A concept lattice based outlier mining method in low-dimensional subspaces

作者:Zhang Jifu*; Jiang Yiyong; Chang Kai H; Zhang Sulan; Cai Jianghui; Hu Lihua
来源:Pattern Recognition Letters, 2009, 30(15): 1434-1439.
DOI:10.1016/j.patrec.2009.07.016

摘要

Traditional outlier mining methods identify outliers from a global point of view. It is usually difficult to find deviated data points in low-dimensional subspaces using these methods. The concept lattice, due to its straight-forwardness, conciseness and completeness in knowledge expression, has become an effective tool for data analysis and knowledge discovery. In this paper, a concept lattice based outlier mining algorithm (CLOM) for low-dimensional subspaces is proposed, which treats the intent of every concept lattice node as a subspace. First, sparsity and density coefficients, which measure outliers in low-dimensional subspaces. are defined and discussed.

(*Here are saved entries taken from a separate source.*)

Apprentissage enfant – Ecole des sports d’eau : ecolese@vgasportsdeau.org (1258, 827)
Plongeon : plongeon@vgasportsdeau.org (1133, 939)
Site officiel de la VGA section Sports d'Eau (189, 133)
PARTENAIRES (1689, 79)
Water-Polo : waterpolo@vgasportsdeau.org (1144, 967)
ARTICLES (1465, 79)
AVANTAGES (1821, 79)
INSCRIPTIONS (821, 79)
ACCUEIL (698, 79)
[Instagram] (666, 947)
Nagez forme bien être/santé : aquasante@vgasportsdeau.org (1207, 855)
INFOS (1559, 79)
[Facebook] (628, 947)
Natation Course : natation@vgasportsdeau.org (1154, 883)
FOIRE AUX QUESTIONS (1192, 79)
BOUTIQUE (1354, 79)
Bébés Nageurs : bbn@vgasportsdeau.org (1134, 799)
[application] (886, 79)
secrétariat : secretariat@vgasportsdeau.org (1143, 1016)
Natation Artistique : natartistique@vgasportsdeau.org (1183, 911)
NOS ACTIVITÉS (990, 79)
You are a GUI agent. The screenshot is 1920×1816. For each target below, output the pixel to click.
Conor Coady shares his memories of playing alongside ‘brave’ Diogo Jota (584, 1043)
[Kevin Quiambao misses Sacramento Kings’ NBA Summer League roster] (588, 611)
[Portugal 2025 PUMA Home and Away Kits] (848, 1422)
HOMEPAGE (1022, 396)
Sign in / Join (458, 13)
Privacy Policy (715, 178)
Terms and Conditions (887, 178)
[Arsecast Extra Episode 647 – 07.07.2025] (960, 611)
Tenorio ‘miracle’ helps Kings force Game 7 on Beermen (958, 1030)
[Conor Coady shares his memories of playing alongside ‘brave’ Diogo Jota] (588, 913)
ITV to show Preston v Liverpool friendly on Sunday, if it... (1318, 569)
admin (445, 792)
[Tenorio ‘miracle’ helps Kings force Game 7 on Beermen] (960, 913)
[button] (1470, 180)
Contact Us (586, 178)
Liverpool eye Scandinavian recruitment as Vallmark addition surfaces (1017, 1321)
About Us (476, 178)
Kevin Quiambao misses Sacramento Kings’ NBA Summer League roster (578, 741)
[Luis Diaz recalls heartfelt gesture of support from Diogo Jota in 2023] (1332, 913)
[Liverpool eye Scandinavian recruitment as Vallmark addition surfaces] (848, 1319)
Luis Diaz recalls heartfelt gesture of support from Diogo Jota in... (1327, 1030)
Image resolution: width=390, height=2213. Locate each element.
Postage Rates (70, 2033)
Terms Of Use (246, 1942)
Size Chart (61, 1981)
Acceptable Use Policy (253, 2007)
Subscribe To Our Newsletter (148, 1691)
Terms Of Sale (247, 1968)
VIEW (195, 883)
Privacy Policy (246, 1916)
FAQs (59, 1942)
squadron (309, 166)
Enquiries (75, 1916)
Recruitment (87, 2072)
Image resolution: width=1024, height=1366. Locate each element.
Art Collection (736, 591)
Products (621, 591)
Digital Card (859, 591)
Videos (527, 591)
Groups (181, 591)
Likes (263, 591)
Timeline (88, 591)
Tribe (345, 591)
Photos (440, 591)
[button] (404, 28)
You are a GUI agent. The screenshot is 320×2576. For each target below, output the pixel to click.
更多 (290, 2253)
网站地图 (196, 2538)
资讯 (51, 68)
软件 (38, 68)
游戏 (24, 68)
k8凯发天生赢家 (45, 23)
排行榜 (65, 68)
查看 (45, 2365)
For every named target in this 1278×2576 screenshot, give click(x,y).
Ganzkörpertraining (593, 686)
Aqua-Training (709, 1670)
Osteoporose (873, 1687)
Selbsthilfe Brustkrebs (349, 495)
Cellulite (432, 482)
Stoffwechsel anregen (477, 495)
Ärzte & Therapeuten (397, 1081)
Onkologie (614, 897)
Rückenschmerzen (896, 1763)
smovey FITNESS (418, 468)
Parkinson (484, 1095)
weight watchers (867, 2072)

Second, the intent of a concept lattice node is regarded as a subspace, and sparsity subspaces are identified based on a predefined sparsity coefficient threshold. At this stage, whether the intent of any ancestor node of a sparsity subspace is a density subspace is identified based on a predefined density coefficient threshold. If it is a density subspace. then the objects in the extent of the node whose intent is a sparsity subspace are defined as outliers. Experimental results on a star spectral database show that CLOM is effective in mining outliers in low-dimensional subspaces. The accuracy of the results is also greatly improved.